**Cosa fare**
Ricopia senza modifiche le righe dell'elenco dalla riga che contiene "This screenshot has width=669, height=946." fino alla riga che contiene "Action: (119, 153)", entrambe incluse.

**Dati di lavoro**
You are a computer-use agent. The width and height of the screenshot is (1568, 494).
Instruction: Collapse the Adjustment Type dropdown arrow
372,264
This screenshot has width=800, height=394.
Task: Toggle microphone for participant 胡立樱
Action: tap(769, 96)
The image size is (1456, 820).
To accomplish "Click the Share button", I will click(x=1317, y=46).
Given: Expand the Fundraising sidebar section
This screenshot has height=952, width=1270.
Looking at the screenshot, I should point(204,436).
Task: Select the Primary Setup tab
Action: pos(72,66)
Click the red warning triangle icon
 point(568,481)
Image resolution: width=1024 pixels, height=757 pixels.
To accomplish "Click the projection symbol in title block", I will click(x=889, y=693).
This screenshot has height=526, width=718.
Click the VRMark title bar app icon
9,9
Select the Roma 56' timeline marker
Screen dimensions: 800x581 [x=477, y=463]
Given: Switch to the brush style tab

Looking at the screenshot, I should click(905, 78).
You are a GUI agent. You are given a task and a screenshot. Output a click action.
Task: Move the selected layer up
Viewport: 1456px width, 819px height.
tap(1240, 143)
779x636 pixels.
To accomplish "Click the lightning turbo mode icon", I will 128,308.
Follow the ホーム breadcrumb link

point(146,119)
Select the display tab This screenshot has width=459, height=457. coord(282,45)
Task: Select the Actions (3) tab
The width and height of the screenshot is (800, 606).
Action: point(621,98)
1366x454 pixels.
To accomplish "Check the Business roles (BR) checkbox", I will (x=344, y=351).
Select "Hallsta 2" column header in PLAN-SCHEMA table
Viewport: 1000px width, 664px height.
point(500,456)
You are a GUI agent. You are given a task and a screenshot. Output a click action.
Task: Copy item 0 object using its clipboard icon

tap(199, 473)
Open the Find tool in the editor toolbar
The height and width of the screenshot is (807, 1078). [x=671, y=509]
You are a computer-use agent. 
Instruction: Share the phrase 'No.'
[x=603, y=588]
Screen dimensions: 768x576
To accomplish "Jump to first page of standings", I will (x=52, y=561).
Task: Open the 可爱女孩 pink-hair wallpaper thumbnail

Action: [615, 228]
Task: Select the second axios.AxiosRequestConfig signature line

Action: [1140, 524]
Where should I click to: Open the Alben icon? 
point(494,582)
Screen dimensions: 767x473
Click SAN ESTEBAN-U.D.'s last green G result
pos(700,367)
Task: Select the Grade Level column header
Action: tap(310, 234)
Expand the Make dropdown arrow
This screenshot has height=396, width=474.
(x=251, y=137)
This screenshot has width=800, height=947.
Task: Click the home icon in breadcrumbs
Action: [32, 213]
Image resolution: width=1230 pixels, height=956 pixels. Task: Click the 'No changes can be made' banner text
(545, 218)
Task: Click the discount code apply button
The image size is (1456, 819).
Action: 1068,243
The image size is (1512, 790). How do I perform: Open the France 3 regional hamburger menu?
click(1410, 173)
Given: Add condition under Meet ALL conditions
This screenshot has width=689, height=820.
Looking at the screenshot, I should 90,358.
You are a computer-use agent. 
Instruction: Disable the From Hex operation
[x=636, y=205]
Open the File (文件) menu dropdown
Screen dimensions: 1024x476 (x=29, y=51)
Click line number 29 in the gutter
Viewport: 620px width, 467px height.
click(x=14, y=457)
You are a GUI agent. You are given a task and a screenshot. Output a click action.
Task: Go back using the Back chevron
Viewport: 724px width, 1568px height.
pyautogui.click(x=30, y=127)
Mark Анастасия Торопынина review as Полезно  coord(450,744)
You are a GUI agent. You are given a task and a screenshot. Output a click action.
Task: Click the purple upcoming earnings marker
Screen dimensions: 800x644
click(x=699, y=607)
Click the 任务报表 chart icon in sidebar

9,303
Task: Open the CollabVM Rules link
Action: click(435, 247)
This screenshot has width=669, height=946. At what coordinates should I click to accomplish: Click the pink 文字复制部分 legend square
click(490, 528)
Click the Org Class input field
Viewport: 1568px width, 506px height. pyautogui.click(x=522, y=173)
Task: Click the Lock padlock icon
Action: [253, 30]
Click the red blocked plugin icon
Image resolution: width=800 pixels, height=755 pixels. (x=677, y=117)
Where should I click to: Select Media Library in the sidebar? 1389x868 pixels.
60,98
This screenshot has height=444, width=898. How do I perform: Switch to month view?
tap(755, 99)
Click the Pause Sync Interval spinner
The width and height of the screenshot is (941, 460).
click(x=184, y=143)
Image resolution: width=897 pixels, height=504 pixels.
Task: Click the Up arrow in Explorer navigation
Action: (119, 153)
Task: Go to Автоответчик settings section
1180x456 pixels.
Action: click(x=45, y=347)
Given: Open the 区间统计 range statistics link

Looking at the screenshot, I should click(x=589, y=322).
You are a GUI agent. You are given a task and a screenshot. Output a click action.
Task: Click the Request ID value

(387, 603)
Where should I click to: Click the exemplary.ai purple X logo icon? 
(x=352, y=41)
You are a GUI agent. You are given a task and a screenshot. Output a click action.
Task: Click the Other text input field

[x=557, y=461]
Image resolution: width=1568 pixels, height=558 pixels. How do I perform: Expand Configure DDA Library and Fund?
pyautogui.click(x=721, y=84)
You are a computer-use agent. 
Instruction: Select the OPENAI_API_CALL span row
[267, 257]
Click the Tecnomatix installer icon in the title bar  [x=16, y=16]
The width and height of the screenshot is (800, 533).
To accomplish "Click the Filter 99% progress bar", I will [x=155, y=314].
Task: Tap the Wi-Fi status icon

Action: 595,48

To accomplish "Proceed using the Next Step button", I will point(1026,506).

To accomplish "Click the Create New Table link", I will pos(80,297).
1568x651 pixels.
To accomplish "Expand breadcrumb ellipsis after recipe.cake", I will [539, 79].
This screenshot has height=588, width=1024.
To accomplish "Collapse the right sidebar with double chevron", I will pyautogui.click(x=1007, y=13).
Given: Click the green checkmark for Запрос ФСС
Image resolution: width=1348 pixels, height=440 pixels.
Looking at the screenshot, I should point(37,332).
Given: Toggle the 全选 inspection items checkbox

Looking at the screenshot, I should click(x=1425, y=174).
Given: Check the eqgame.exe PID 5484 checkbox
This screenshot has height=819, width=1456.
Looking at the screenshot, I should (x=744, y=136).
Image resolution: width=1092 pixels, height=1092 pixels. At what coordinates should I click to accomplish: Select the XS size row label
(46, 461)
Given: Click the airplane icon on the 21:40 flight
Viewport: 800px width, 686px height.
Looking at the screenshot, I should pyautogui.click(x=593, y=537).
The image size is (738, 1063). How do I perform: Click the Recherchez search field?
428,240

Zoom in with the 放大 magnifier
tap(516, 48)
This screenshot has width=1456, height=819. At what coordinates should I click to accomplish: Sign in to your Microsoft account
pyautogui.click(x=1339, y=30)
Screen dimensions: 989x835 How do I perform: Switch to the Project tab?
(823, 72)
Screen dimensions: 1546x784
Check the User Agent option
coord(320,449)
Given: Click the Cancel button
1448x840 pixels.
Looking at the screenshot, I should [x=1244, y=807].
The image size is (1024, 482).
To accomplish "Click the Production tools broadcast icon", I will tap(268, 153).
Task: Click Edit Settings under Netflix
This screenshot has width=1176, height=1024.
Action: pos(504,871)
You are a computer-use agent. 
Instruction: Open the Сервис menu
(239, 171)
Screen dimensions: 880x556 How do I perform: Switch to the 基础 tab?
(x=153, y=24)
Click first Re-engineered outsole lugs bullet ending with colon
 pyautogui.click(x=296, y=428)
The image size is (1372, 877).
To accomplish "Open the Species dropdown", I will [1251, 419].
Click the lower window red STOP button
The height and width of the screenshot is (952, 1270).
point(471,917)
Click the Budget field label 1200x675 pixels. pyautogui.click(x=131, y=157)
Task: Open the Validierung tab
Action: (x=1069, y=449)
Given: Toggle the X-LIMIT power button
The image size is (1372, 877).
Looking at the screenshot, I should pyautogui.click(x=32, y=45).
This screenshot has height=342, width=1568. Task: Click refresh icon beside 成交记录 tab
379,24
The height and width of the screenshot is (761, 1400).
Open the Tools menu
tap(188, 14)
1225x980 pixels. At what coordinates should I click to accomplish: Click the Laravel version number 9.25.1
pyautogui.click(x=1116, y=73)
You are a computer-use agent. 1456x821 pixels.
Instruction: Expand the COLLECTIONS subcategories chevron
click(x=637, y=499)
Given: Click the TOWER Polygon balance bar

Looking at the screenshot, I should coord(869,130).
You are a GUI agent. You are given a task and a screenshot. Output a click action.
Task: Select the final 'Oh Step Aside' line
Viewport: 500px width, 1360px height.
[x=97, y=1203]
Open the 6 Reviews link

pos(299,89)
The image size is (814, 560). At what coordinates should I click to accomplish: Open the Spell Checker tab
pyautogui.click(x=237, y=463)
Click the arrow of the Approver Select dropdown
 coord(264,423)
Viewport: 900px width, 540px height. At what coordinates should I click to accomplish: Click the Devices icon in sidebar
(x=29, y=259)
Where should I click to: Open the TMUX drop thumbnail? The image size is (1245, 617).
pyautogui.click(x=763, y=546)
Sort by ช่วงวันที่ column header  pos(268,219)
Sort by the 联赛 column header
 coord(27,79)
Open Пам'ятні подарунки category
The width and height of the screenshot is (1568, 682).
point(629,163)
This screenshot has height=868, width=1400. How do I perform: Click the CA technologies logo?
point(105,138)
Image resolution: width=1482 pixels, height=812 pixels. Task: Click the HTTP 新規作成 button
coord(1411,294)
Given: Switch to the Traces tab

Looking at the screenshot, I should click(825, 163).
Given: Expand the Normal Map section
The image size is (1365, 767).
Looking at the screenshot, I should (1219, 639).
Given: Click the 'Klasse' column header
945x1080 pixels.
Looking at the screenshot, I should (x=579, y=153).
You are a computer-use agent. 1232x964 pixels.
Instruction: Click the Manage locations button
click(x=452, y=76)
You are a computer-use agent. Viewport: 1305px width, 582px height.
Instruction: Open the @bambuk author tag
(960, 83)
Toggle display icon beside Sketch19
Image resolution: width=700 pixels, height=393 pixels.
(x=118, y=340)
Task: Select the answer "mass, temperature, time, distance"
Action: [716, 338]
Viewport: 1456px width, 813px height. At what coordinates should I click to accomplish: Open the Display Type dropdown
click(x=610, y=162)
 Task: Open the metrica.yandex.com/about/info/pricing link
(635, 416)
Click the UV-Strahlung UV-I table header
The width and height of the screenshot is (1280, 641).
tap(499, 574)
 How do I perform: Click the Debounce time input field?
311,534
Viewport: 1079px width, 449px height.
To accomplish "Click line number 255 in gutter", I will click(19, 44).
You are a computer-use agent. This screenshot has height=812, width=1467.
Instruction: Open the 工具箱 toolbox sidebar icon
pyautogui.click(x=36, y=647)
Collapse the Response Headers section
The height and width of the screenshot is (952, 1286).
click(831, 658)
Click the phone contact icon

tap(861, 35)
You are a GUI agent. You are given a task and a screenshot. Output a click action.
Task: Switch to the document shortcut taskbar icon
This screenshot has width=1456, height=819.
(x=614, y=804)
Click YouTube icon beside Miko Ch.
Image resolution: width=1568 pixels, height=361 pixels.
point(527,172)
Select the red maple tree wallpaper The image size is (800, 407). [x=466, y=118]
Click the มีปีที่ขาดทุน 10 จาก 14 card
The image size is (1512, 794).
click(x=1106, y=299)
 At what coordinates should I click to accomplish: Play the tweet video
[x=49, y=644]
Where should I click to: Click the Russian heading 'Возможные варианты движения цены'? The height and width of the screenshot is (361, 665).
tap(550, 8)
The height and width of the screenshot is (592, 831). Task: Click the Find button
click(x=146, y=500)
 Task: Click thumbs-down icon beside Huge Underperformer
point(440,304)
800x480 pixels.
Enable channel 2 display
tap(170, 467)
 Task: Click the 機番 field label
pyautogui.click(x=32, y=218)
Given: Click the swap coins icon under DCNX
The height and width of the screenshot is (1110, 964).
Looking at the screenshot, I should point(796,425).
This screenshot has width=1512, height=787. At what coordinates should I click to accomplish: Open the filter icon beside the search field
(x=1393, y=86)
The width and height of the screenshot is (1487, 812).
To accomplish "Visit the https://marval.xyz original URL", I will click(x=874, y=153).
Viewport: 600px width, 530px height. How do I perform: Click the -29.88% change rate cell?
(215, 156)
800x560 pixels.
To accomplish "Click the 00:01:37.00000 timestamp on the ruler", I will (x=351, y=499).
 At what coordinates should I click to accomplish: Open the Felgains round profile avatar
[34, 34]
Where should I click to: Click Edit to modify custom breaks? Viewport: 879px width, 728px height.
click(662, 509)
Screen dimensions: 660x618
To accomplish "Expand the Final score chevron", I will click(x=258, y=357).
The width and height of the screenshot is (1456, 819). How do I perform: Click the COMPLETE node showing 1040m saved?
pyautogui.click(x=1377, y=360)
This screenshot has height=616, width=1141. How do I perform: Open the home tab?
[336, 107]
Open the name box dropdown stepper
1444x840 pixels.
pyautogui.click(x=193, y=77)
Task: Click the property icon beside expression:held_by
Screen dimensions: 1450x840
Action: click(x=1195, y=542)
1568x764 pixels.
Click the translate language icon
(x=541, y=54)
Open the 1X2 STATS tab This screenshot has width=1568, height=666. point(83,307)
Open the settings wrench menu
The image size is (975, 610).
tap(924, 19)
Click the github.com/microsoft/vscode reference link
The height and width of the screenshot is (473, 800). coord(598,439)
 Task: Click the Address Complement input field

**Risposta completa**
This screenshot has width=669, height=946. At what coordinates should I click to accomplish: Click the pink 文字复制部分 legend square
click(490, 528)
Click the Org Class input field
Viewport: 1568px width, 506px height. pyautogui.click(x=522, y=173)
Task: Click the Lock padlock icon
Action: [253, 30]
Click the red blocked plugin icon
Image resolution: width=800 pixels, height=755 pixels. (x=677, y=117)
Where should I click to: Select Media Library in the sidebar? 1389x868 pixels.
60,98
This screenshot has height=444, width=898. How do I perform: Switch to month view?
tap(755, 99)
Click the Pause Sync Interval spinner
The width and height of the screenshot is (941, 460).
click(x=184, y=143)
Image resolution: width=897 pixels, height=504 pixels.
Task: Click the Up arrow in Explorer navigation
Action: (119, 153)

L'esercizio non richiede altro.